#04 バランスを崩す
…――秀也は、タバコの紫煙を吐き出して空を仰いで、一旦、場が静まりかえる。
凜とした空気が流れ込む。
冬の寒さも手伝ってか背筋が冷たくなってしまい震えもくる。
そして、
沈黙に耐えきれず、両人差し指を使って、お互いの外周をなぞりクルクルと回す。
相変わらず考えが読めない笑顔で、秀也を見つめ続けるフー。
黙ったままで、動かない。
一切だ。
色々とアレな僕であろうと分かる。今のフーは、何かを待っている、或いは何かを引き出したいと虎視眈々とタイミングを計っているとだ。それが分かっているのか、相対する秀也も、まったく動き出そうとしない。まるで相撲でのがっぷり四つ。
そして、
一気に押し出そうと秀也が力業で動き出す。
「まあ、それ以上は、なにもねぇよ。消えな」
うぜぇ。
と……。
フーが、黙して語り出さなかったからなのか、秀也の方から会話を打ち切られる。
そののちタバコを指で弾き捨ててから寿司屋に帰ろうとする。
スズメの集団が、電線から一斉に飛び立つ。
フーは、一つ大きな息を抜けるように吐く。
ゆっくりと青い瞳を開け空に溶け込ませる。
フムッ。
「秀也くん。これは君の疑いを晴らす為に必要な事なんですよ」
静かに、ただ静かに、ゆっくりと吐き出す。
背後を見せ去ろうしていた秀也の右眉尻が微かに上下に動く。
無論、秀也も止まらない。すぐに右腕をあげて、じゃあな、とばかりに止まった歩を、再び、進ませる。それでも一切の動揺を見せないフー。それどころか、被っていたハットのつばを右手で摘まんでから、つばを下へとずらす。そして……、
お決まりの、フムと一言。
そして、
「すでに事故は事件と成っております。しかしながら犯人の特定は済んでいません。仮に秀也くんが、あの事故現場にいたとするならば。いや、仮にではないですね」
いまだに犯人が特定されていないとは、敢えてでの嘘だろう。
灰色探偵ダニット、……彼らの中では一正こそが犯人だと断定しているのだから。
またもや歩が止まる秀也。
「先ほど確認の為にと聞いた奈緒子さんが一正くんの車に乗っていたという事実を知っている以上、秀也くんにも奈緒子さんを殺せる可能性が十二分にある。フムッ!」
そうか。
ここで使う為に……、なるほど。さすがだ。
歩が止まってしまっていた秀也は、それでも背を向けたまま。しかしながら思うところがあるのか、その場を動こうとしない。再度、膠着する場。ジリジリとひりつくような空気感が、今度は逆に寒さすらも凌駕してしまって暑ささえ感じる。

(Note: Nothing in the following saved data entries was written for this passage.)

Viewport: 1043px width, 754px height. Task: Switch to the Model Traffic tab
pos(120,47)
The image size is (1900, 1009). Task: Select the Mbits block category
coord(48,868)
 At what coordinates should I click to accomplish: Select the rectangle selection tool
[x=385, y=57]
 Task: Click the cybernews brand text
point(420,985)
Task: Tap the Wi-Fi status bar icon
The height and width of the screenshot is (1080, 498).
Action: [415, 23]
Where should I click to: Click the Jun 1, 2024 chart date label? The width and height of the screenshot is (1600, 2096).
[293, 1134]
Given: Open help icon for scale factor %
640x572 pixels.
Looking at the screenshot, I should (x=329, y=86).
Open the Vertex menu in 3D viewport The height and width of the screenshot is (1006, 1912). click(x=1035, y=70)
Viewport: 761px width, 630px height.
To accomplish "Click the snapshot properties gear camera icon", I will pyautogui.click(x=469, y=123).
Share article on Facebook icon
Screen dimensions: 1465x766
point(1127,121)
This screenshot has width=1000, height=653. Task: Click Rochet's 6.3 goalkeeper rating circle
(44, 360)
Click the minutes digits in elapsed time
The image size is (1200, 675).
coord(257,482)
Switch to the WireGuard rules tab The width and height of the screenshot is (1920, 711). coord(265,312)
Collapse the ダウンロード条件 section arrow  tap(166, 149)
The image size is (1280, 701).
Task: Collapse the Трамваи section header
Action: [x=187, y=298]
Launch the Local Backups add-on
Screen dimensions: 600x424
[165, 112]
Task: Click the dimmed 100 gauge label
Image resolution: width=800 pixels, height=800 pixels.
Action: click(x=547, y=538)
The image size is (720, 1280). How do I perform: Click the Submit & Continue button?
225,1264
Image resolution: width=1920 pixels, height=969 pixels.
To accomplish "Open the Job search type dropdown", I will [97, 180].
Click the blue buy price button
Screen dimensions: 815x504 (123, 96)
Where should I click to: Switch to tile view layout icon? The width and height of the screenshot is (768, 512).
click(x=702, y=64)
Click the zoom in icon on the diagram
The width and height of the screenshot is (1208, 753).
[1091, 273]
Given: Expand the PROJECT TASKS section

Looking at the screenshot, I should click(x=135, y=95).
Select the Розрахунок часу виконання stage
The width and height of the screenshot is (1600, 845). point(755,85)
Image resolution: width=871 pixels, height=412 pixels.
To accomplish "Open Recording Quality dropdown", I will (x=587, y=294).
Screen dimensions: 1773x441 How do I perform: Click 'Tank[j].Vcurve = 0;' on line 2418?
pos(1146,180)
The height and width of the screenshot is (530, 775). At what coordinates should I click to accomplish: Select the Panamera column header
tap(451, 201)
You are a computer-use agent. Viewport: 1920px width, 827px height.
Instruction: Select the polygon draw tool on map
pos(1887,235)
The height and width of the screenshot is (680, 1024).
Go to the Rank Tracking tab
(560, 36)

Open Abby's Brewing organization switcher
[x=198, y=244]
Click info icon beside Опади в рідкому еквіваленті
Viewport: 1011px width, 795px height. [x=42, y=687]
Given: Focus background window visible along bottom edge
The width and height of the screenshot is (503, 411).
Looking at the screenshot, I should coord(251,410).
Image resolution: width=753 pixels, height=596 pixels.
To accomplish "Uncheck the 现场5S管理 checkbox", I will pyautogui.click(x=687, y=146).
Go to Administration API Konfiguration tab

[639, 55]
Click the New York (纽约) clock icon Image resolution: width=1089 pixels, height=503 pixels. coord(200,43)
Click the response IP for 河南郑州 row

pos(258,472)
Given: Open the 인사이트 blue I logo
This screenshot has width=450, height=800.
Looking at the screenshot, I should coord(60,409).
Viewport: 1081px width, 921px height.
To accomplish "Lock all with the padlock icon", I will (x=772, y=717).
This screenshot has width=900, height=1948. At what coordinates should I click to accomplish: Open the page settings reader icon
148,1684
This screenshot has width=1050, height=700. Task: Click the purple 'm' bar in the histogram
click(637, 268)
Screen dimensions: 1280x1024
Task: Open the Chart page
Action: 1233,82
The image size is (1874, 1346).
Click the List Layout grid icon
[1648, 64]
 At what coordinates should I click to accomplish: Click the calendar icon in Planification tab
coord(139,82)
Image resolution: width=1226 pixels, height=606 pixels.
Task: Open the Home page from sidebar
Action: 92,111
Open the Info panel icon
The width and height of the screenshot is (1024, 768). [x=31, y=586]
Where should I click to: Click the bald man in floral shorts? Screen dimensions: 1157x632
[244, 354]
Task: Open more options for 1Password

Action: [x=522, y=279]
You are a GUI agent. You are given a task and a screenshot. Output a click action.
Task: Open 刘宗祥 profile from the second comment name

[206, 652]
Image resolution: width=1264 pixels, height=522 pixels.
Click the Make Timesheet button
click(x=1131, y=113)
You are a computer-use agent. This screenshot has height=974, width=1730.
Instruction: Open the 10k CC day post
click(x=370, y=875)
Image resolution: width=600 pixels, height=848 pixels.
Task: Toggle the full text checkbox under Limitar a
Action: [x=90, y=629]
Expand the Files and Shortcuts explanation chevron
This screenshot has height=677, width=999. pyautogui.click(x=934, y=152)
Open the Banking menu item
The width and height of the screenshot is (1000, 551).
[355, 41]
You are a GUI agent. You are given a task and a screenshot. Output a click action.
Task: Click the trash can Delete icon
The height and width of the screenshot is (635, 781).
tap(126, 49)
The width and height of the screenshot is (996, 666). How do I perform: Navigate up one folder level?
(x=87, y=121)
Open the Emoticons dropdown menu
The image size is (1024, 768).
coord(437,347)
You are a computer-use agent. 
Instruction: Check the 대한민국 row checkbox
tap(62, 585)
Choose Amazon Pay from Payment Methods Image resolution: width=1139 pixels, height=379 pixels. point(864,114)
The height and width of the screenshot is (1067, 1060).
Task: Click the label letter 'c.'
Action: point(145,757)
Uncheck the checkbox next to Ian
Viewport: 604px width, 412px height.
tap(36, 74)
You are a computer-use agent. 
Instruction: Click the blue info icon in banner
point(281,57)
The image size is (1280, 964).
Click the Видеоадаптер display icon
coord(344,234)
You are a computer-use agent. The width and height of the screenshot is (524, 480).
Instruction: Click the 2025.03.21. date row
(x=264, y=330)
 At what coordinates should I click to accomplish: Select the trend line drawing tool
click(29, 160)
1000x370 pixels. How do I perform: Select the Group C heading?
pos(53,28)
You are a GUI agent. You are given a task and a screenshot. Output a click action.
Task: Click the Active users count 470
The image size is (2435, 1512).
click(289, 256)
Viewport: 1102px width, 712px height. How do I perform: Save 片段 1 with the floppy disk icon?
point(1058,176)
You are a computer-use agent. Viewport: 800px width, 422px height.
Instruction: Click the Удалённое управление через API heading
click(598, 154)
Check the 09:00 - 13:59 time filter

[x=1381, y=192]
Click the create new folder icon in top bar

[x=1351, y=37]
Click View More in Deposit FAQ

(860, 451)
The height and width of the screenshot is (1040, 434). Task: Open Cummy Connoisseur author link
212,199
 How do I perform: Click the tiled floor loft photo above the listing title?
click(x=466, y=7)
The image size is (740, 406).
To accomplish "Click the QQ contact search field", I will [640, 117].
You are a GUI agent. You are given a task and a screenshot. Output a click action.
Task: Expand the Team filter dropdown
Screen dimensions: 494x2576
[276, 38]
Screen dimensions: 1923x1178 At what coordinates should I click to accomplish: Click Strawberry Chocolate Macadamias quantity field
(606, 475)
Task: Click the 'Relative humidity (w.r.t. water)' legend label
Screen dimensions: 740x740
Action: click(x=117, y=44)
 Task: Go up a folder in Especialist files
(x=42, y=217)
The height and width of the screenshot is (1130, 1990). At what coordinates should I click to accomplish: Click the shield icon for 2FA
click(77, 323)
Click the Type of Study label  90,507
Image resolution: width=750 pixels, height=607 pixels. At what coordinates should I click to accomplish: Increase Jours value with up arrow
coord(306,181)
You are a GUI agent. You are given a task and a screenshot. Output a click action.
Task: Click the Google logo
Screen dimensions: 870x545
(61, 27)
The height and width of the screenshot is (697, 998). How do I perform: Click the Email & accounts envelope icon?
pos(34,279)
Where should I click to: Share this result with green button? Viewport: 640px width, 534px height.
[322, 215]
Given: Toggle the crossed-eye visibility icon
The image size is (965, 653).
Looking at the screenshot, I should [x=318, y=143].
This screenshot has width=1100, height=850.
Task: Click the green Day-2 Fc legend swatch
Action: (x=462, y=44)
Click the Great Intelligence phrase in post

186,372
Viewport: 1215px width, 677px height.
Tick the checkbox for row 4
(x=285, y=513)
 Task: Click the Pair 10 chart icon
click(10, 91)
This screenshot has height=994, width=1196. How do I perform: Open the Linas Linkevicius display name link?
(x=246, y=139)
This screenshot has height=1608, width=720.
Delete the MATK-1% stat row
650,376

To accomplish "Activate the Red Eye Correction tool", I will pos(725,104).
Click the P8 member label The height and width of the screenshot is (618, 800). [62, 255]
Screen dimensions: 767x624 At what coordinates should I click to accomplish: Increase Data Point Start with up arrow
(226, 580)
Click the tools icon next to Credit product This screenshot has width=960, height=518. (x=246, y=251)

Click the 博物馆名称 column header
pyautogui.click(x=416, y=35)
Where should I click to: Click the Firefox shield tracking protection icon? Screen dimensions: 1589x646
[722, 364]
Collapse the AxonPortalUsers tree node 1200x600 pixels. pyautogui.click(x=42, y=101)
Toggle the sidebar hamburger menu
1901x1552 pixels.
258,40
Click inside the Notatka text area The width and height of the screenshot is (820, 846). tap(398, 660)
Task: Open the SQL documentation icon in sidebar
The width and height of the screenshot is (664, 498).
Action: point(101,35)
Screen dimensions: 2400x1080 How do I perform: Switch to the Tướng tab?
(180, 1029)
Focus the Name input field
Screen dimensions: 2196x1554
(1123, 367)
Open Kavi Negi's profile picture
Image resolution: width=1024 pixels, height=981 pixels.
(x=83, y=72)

思わず手に汗を握って、握った拳が湿ってくる。力も籠もる。
フーからの圧が、テンパランスの英訳を持つ節制を凌駕する。
正位置では、献身の意味を持つタロットカードでの節制をだ。
無論、逆位置でも消費と消耗、そして生活の乱れという意味を持つ、そのカード。
つまり、
今の秀也を端的に示すカードこそテンパランスというわけだ。